Contact: Lindsay Randall, Concerned Women for America, 202-488-7000 ext. 105
WASHINGTON, July 31 /Christian Newswire/ -- Concerned Women for America (CWA) opposes the Guttmacher Institute’s recommendation for public funding of contraceptive services and supplies for teenagers and women in poverty.
Dr. Janice Shaw Crouse, Senior Fellow of CWA’s Beverly LaHaye Institute, said, “The headline of the latest report from the Guttmacher Institute, the think tank for Planned Parenthood, focuses on poor women, but they also include teenagers--‘young women under age 20.’”
Crouse explained, “In effect, Planned Parenthood is trying to get around parents to provide contraception for teenagers and to provide a rationale--no matter how flimsy--for the federal government to give more federal grants to Planned Parenthood. Moreover, the public has a right to know that Planned Parenthood’s idea of contraceptive services includes abortion and they are the largest abortion provider in the nation.”
The Guttmacher Institute claims that a little over 17 million women of reproductive age in the United States “need” publicly funded contraceptive services and supplies because they are sexually active and don’t want to have children. But according to Crouse, “A woman with a salary of more than $24,000-$38,000 would be eligible to receive tax-payer funded contraceptive supplies and services under Guttmacher’s plan. Most people would hardly think such incomes warrant federal subsidies for personal items –– not to mention their opposition to federal funding for abortions.”

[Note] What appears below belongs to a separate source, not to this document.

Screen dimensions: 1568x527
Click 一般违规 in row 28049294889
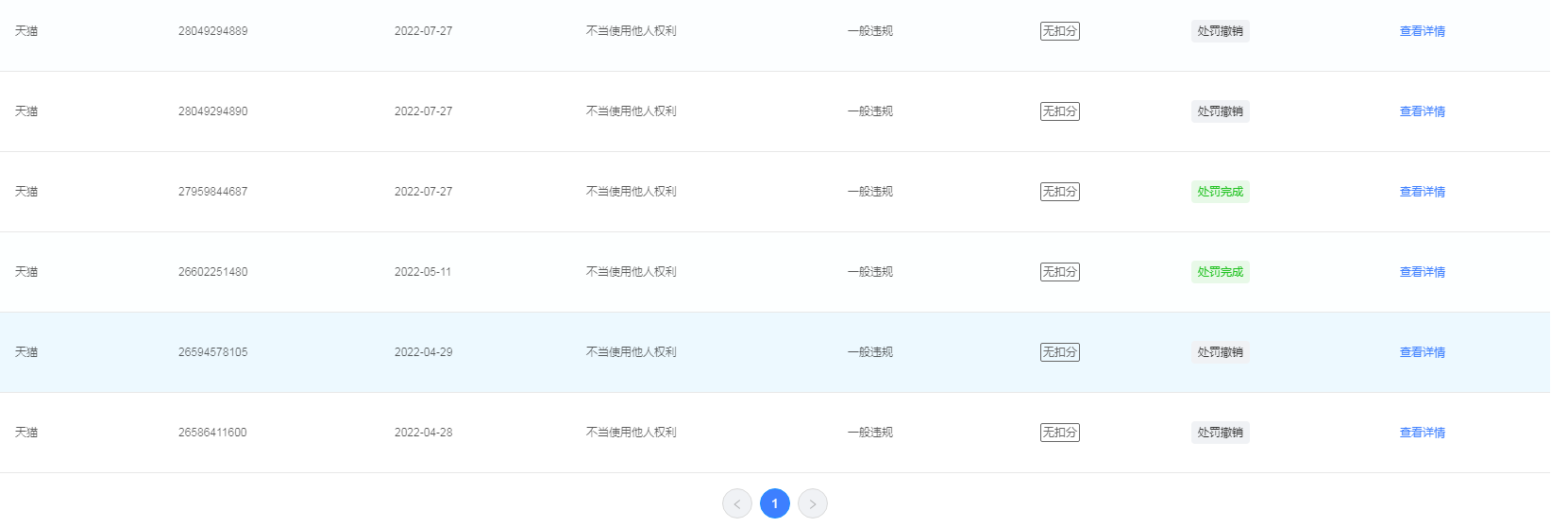[869, 31]
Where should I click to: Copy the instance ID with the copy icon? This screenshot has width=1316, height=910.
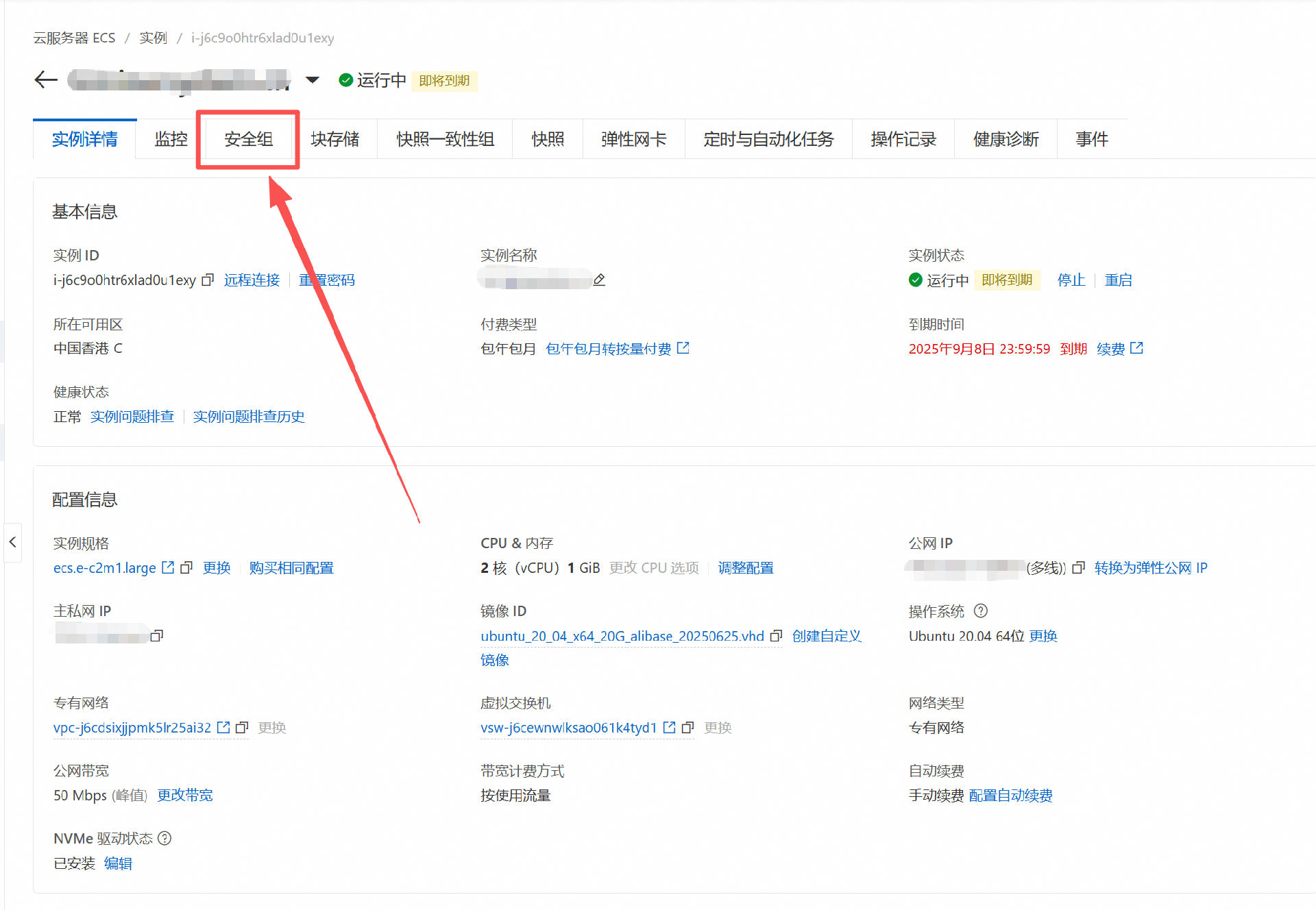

Crouse also noted, “Equally important, many in the public do not believe that unmarried young girls should be encouraged to be sexually active by receiving contraceptives funded by tax dollars.”
“Social trends toward mother-only households are more a driving force to poverty than are the ‘economic factors’ that Guttmacher blames but does not identify. The truth is that being an unmarried mother is the major reason that women end up in poverty and mother-only households have increased dramatically. Nevertheless, a result of the 1996 Welfare Reform legislation was that the number of women in poverty in 2004 was still more than 500 thousand lower than the peak number in 1993,” concluded Crouse.
Concerned Women for America (CWA) is the nation’s largest public policy women’s organization.